Ci siamo immedesimati con Massimo perché era un uomo di valore e potere, ma saggio, generoso, onesto e idealista: queste doti le abbiamo apprese fin dalle primissime scene, e, poi, nel seguito. Lì avevamo un nemico preciso, pure perfettamente delineato nella sua cattiveria e follia. Ciò senza contare che il confronto/scontro era tra due attori, uno dei quali vinse l’Oscar per l’interpretazione, mentre l’altro vi fu candidato, salvo poi aggiudicarselo anni dopo. Ma qui un nemico proprio non esiste: sono tutti confusi… si odiano, si amano, si usano… ma pure la rabbia del protagonista, verso chi si deve indirizzare? Non si sa. E, infatti, costui ce l’ha prima con tutti, poi con nessuno….. poi alla fine l’unico con cui ce l’ha è l’unico con cui non avrebbe dovuto avercela dall’inizio… Ma come si fa a realizzare un film su queste basi? Come si può sperare di suscitare interesse o partecipazione in tal modo?

 

Non c’è epica, non c’è acume intellettuale, non c’è coinvolgimento, non c’è verità storica.

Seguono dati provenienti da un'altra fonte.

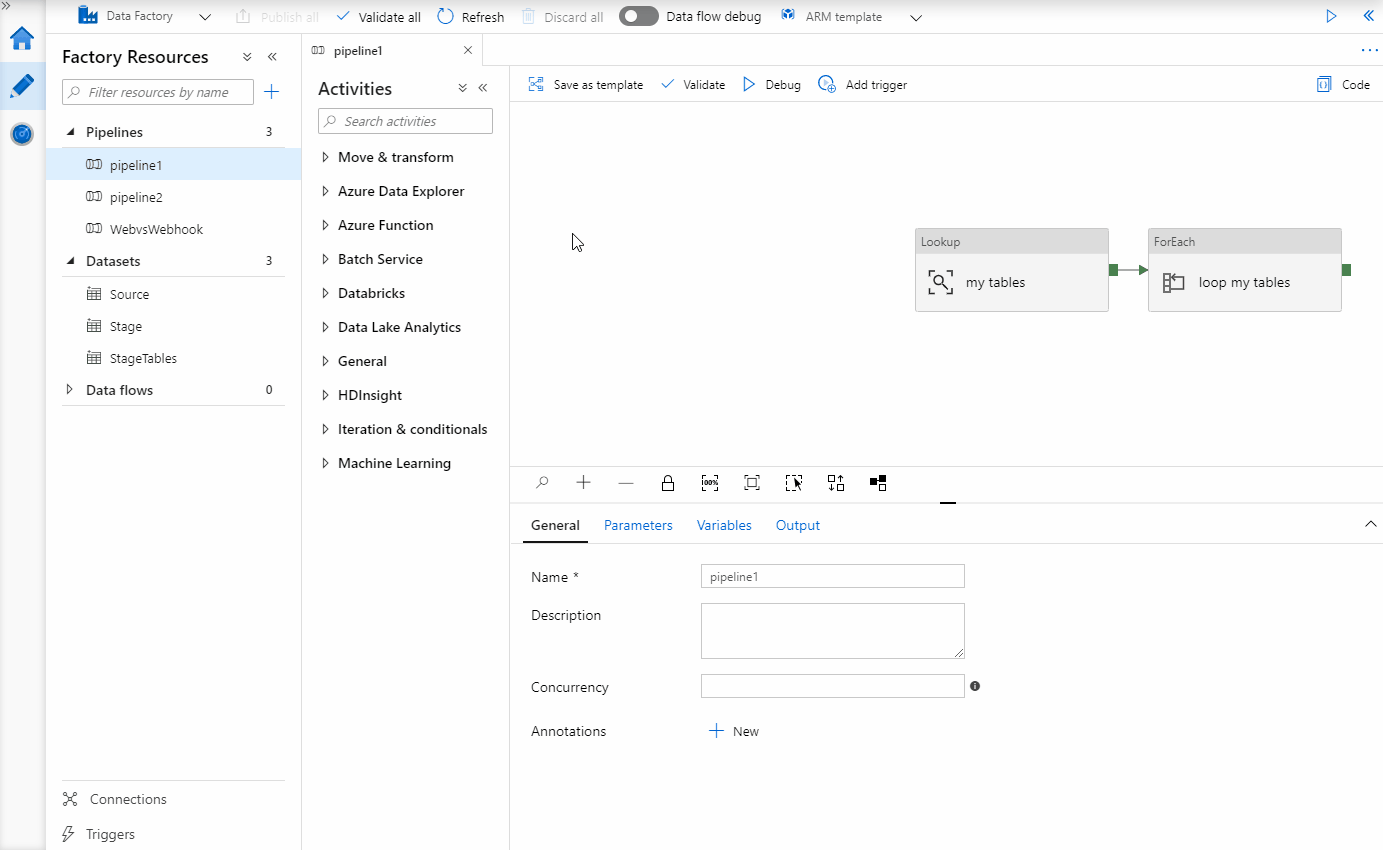Refresh the Data Factory resources

coord(470,16)
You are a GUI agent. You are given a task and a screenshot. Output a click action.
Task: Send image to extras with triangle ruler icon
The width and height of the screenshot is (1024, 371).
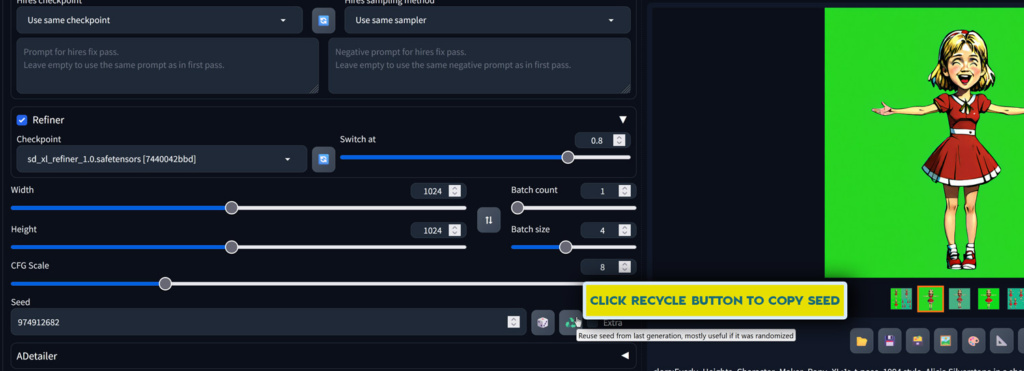pos(1001,341)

Alla fine viene veramente il sospetto che il senso del film sia quello di far scrivere (come sta infatti accadendo) negli odiatissimi canali “social” che i romani non conoscevano il razzismo. Al di là del fatto che i romani non avranno lasciato chissà quali testimonianze di odio razziale, ma non è che uno o due imperatori in 1000 anni, con la pelle non proprio totalmente bianca (o scura), possano essere un argomento a favore di una società che considera tutte le etnie uguali… Affermare che i romani non discriminassero su base etnica (che non vuol dire necessariamente colore della pelle) è una stupidaggine storica: perfino in questa cretinata di film si celebra il senso di autoesaltazione della romanità. Chiunque non fosse cittadino romano era discriminato, e tanto è vero che il famigerato fascio littorio simboleggia la scure, da usare contro gli stranieri, e la frusta, da usare nei confronti dei cittadini. I romani vedevano se stessi come portatori di ordine e civiltà, esattamente come gli americani oggi si vedono esportatori di democrazia (e su origini e fine di entrambe le civiltà possiamo ben vedere la stessa “manina”, nonché gli stessi metodi): giammai un romano si sarebbe sognato di considerarsi pari a un barbaro.

 

Insomma, revisionismo storico a parte, a che cosa serve questo film, se non a turlupinare un pubblico già abbastanza vessato dal cinema contemporaneo, illudendolo di poter rivivere le emozioni di un’opera che avrebbe dovuto restare unica e inimitata?